┌────────
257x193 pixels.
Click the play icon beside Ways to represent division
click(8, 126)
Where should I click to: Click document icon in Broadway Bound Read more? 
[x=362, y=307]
└────────
*ASSIGNMENT*.
Exactly as they appear above, give the entries again.

*YOUR SOLUTION*.
257x193 pixels.
Click the play icon beside Ways to represent division
click(8, 126)
Where should I click to: Click document icon in Broadway Bound Read more? 
[x=362, y=307]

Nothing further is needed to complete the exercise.